Parking lots in general, whether in hospitals, schools or nightclubs, are the third most common site of homicides, assaults, kidnappings and other crimes, according to FBI figures analyzed by the Sentinel Journal.

The city passed an ordinance targeting more than 65 downtown parking lots in 2018 after a spate of crime in the parking lot of the intermodal station on St. Paul Avenue. The latest ordinance extends the coverage area to the entire city.

Better surveillance and better security are needed in parking areas “because the area is often deserted, easily accessible, poorly lit and for other reasons,” the ordinance specifies.

Mayor Tom Barrett signed the ordinance on Wednesday, according to his spokesperson.

It is not clear, however, whether the ordinance will tackle crime in parking lots and private structures, such as those owned and operated by hospitals and other employers or apartment buildings. As written, it applies to garages or lots on which “a business is carried on to store motor vehicles where the owner or person storing the vehicle must pay a fee.” It exempts lots of 15 boxes or less.

While employees at many hospitals pay to park on the job, hospitals don’t always charge visitors. One of the co-sponsors of the ordinance, Ald. Bob Bauman, said he would like the ordinance to apply to all parking lots used by the public, whether or not a fee is charged. He said he was asking the city attorney for an opinion on the matter.

“We are trying to resolve the backdoor issues you detailed, through licensing,” Bauman said in an interview with Journal Sentinel. “The emergency solution to this is human surveillance with eyes, ears and mouths that can talk on the phone and call for help. “

In the dark:Read the survey

Thomas Smith, security consultant for the nationwide healthcare sector, praised the Joint Council’s action, but said more needed to be done.

“I think that’s a good place to start. However, I would suggest adding specific requirements,” said Smith, who has been a consultant for hospitals for 20 years.

Atlas, hired by Journal Sentinel to assess parking lot security at five Milwaukee-area hospitals, agreed.

“This is a great intention,” Atlas said, “but they didn’t sweat the details of the implementation.” He said the ordinance did not explain the design features of crime prevention. pedestrians, ”he said. “There must be a lot more detail in the law. “

The lack of adequate security in the parking structure at Ascension Columbia St.
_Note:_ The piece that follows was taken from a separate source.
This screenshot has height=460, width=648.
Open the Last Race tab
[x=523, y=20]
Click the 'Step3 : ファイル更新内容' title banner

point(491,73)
Mary’s Hospital in eastern Milwaukee is at the center of a lawsuit brought by a woman who was stabbed more than a dozen times by a foreigner in 2018.
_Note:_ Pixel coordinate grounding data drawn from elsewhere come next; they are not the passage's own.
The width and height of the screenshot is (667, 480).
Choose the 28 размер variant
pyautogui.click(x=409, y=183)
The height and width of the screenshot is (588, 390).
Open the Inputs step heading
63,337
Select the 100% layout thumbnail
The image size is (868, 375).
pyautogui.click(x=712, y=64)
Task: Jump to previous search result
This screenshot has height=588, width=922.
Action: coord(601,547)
Lawyer Benjamin Wagner, who represents the woman, applauded the council’s action.

“This is a big step forward in requiring owners who invite the public to their premises to take reasonable security measures,” said Wagner. “It can only help.”

“Parking lots are inherently dangerous places because people are quite vulnerable when they are in a parking lot, especially when there is poor lighting and easy access to those who intend to engage in a parking lot. criminal behavior, ”Wagner said. “It’s not just about hospitals, but every hospital knows or should know and be aware that parking garages have had problems in the past.”

For Interstate Parking, which operates about three dozen parking lots and lots in downtown Milwaukee, including the intermodal station, the parking ordinance passed in 2018 has proven to be helpful, said the president of the company, Tony Janowiec.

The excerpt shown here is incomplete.